Cuando el campeón mundial Magnus Carlsen abrazó con una sonrisa al otro campeón mundial, Ian Nepomnjaschtschi, Hans Niemann le rompió el cuello en algún lugar de Nueva York. “El mundo del ajedrez es oficialmente una broma”, escribió el estadounidense en La acusación: “No puedo creer que la asociación oficial de ajedrez esté controlada por un solo jugador”.
El noruego Carlsen y su oponente ruso habían causado recientemente una novedad en la final del Campeonato Mundial de Ajedrez Blitz en Wall Street. Como el marcador estaba 2-2 después de cuatro partidas y tres partidas de muerte súbita terminaron en empate, Carlsen ofreció espontáneamente a su homólogo compartir el título de la Copa del Mundo. La asociación mundial Fide examinó la propuesta y poco tiempo después dio su aprobación.

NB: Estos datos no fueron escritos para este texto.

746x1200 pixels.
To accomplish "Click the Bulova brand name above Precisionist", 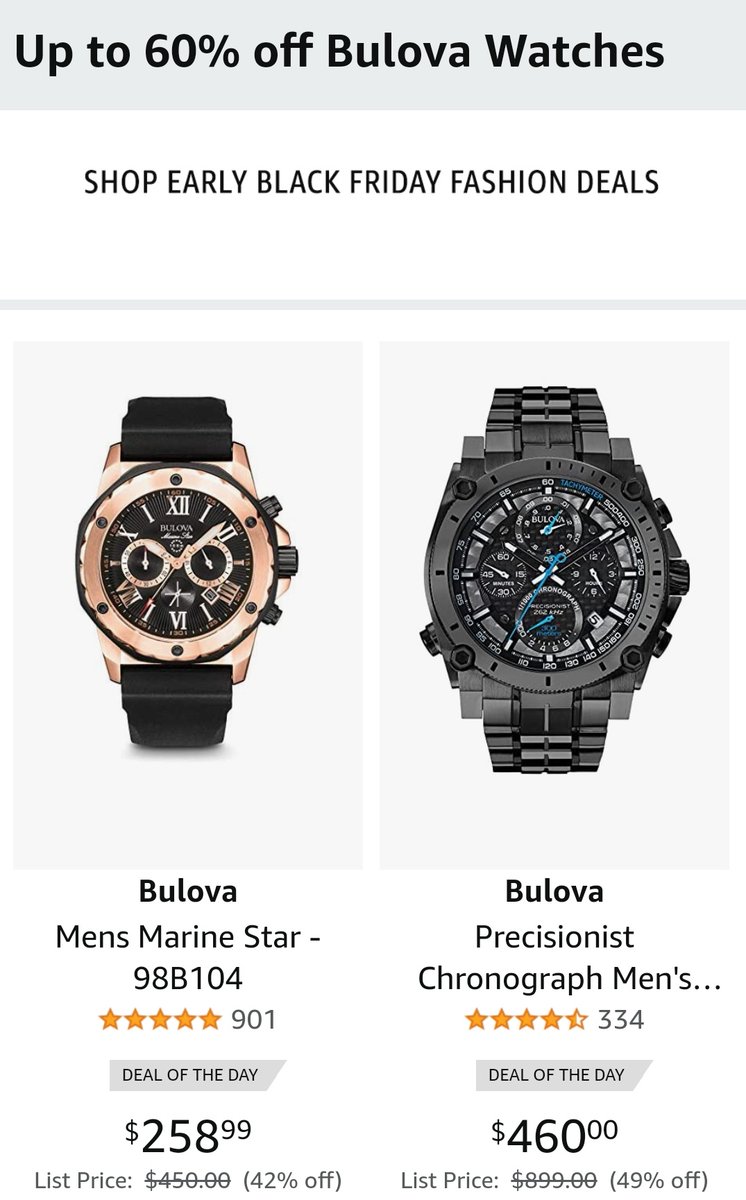I will pos(554,890).
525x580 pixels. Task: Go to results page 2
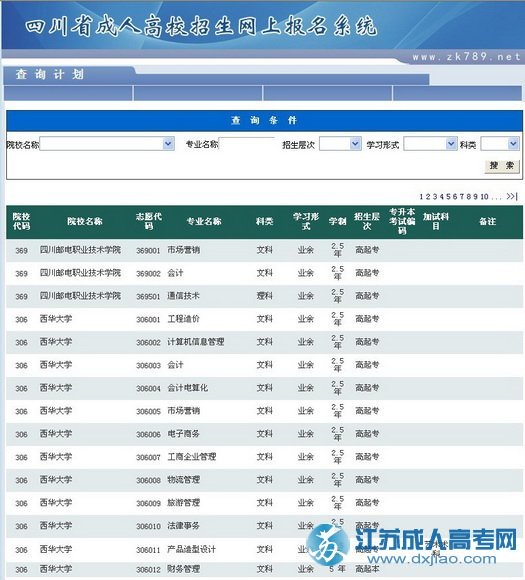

Dos campeones del mundo, al menos a Carlsen le pareció bien. “Jugamos durante cinco horas y tuve la sensación de que no se vislumbraba un final”, dijo el jugador de 35 años. Niemann, que perdió ante su antiguo rival en cuartos de final, lo vio de otra manera. “Sólo puede haber un campeón del mundo. Este no es un título que se pueda compartir fácilmente”, escribió y siguió con muchas otras acusaciones.
A diferencia de su viejo amigo Nepomnjaschtschi, Carlsen ha estado en estrecha hostilidad con Niemann, de 21 años, durante algún tiempo. En 2022, ambos tuvieron una discusión muy sonada sobre acusaciones de fraude contra Niemann. Entre otras cosas, emprendió acciones legales contra Carlsen por difamación y perdió.
Carlsen también causó revuelo en Nueva York cuando violó el código de vestimenta de la asociación mundial al comenzar la Copa del Mundo al usar jeans. La Fide le impuso una multa y el noruego se retiró del torneo. Luego, la Fide relajó sus regulaciones y a Carlsen se le permitió jugar en jeans.
Luego hizo lo mismo en la final, que su rival Niemann observó atentamente desde lejos. Al menos: el estadounidense, del que se dice que una vez destrozó su habitación de hotel tras una derrota, no perdió el sentido del humor en medio de tantos problemas. “No se preocupen, muchachos”, escribió al final de su diatriba: “No estoy en un hotel en este momento”.